* [SUPPLIED RECORDS]:

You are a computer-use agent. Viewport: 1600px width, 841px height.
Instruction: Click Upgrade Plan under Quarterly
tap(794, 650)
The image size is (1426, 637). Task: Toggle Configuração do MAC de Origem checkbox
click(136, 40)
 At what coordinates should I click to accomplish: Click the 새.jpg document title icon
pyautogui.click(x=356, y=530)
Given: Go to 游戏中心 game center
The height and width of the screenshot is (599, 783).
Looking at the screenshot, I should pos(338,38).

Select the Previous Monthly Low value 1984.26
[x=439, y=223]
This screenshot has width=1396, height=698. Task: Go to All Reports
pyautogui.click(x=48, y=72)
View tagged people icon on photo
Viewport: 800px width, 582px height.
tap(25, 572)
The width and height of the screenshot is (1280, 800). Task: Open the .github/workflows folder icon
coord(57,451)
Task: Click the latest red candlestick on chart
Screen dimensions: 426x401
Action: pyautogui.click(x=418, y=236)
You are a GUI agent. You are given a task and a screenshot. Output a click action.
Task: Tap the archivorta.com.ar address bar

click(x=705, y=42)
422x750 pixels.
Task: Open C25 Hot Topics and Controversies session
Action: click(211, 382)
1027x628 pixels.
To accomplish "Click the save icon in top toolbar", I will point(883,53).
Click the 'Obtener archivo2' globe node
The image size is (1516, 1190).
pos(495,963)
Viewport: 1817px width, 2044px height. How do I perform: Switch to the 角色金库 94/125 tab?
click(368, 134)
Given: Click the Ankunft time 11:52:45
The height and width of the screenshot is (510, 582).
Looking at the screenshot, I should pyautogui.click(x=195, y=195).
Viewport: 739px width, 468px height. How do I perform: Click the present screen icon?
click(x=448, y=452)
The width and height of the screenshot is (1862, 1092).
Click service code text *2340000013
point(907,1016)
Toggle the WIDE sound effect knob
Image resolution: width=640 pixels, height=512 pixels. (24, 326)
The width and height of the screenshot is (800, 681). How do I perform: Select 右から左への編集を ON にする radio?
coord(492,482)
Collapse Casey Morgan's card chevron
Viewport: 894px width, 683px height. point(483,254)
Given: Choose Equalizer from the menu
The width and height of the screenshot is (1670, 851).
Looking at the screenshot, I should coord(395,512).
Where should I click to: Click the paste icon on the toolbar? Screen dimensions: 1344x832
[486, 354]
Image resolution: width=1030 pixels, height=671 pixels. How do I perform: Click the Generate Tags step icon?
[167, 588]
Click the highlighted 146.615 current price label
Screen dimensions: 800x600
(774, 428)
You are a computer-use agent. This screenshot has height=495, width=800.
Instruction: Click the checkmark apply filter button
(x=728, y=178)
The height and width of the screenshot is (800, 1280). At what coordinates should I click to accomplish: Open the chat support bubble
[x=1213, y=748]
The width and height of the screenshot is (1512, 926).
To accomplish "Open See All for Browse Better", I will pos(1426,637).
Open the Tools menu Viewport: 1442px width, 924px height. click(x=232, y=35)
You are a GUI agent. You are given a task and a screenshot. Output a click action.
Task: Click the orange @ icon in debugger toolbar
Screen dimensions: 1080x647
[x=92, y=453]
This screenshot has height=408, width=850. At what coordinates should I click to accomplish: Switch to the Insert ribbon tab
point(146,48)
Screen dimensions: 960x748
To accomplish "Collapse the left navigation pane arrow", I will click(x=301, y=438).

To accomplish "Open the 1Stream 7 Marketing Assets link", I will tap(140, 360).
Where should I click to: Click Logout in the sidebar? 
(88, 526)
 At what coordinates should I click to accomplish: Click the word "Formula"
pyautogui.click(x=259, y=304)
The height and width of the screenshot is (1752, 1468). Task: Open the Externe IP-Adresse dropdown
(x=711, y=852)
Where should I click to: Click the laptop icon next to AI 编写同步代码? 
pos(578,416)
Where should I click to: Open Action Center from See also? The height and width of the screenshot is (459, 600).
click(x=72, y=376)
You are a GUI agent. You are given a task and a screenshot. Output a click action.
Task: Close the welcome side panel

* [WHAT TO WORK ON]:
Write the listing out again, matching every line exactly.

* [RESULT OF THE EXERCISE]:
You are a computer-use agent. Viewport: 1600px width, 841px height.
Instruction: Click Upgrade Plan under Quarterly
tap(794, 650)
The image size is (1426, 637). Task: Toggle Configuração do MAC de Origem checkbox
click(136, 40)
 At what coordinates should I click to accomplish: Click the 새.jpg document title icon
pyautogui.click(x=356, y=530)
Given: Go to 游戏中心 game center
The height and width of the screenshot is (599, 783).
Looking at the screenshot, I should pos(338,38).

Select the Previous Monthly Low value 1984.26
[x=439, y=223]
This screenshot has width=1396, height=698. Task: Go to All Reports
pyautogui.click(x=48, y=72)
View tagged people icon on photo
Viewport: 800px width, 582px height.
tap(25, 572)
The width and height of the screenshot is (1280, 800). Task: Open the .github/workflows folder icon
coord(57,451)
Task: Click the latest red candlestick on chart
Screen dimensions: 426x401
Action: pyautogui.click(x=418, y=236)
You are a GUI agent. You are given a task and a screenshot. Output a click action.
Task: Tap the archivorta.com.ar address bar

click(x=705, y=42)
422x750 pixels.
Task: Open C25 Hot Topics and Controversies session
Action: click(211, 382)
1027x628 pixels.
To accomplish "Click the save icon in top toolbar", I will point(883,53).
Click the 'Obtener archivo2' globe node
The image size is (1516, 1190).
pos(495,963)
Viewport: 1817px width, 2044px height. How do I perform: Switch to the 角色金库 94/125 tab?
click(368, 134)
Given: Click the Ankunft time 11:52:45
The height and width of the screenshot is (510, 582).
Looking at the screenshot, I should pyautogui.click(x=195, y=195).
Viewport: 739px width, 468px height. How do I perform: Click the present screen icon?
click(x=448, y=452)
The width and height of the screenshot is (1862, 1092).
Click service code text *2340000013
point(907,1016)
Toggle the WIDE sound effect knob
Image resolution: width=640 pixels, height=512 pixels. (24, 326)
The width and height of the screenshot is (800, 681). How do I perform: Select 右から左への編集を ON にする radio?
coord(492,482)
Collapse Casey Morgan's card chevron
Viewport: 894px width, 683px height. point(483,254)
Given: Choose Equalizer from the menu
The width and height of the screenshot is (1670, 851).
Looking at the screenshot, I should coord(395,512).
Where should I click to: Click the paste icon on the toolbar? Screen dimensions: 1344x832
[486, 354]
Image resolution: width=1030 pixels, height=671 pixels. How do I perform: Click the Generate Tags step icon?
[167, 588]
Click the highlighted 146.615 current price label
Screen dimensions: 800x600
(774, 428)
You are a computer-use agent. This screenshot has height=495, width=800.
Instruction: Click the checkmark apply filter button
(x=728, y=178)
The height and width of the screenshot is (800, 1280). At what coordinates should I click to accomplish: Open the chat support bubble
[x=1213, y=748]
The width and height of the screenshot is (1512, 926).
To accomplish "Open See All for Browse Better", I will pos(1426,637).
Open the Tools menu Viewport: 1442px width, 924px height. click(x=232, y=35)
You are a GUI agent. You are given a task and a screenshot. Output a click action.
Task: Click the orange @ icon in debugger toolbar
Screen dimensions: 1080x647
[x=92, y=453]
This screenshot has height=408, width=850. At what coordinates should I click to accomplish: Switch to the Insert ribbon tab
point(146,48)
Screen dimensions: 960x748
To accomplish "Collapse the left navigation pane arrow", I will click(x=301, y=438).

To accomplish "Open the 1Stream 7 Marketing Assets link", I will tap(140, 360).
Where should I click to: Click Logout in the sidebar? 
(88, 526)
 At what coordinates should I click to accomplish: Click the word "Formula"
pyautogui.click(x=259, y=304)
The height and width of the screenshot is (1752, 1468). Task: Open the Externe IP-Adresse dropdown
(x=711, y=852)
Where should I click to: Click the laptop icon next to AI 编写同步代码? 
pos(578,416)
Where should I click to: Open Action Center from See also? The height and width of the screenshot is (459, 600).
click(x=72, y=376)
You are a GUI agent. You are given a task and a screenshot. Output a click action.
Task: Close the welcome side panel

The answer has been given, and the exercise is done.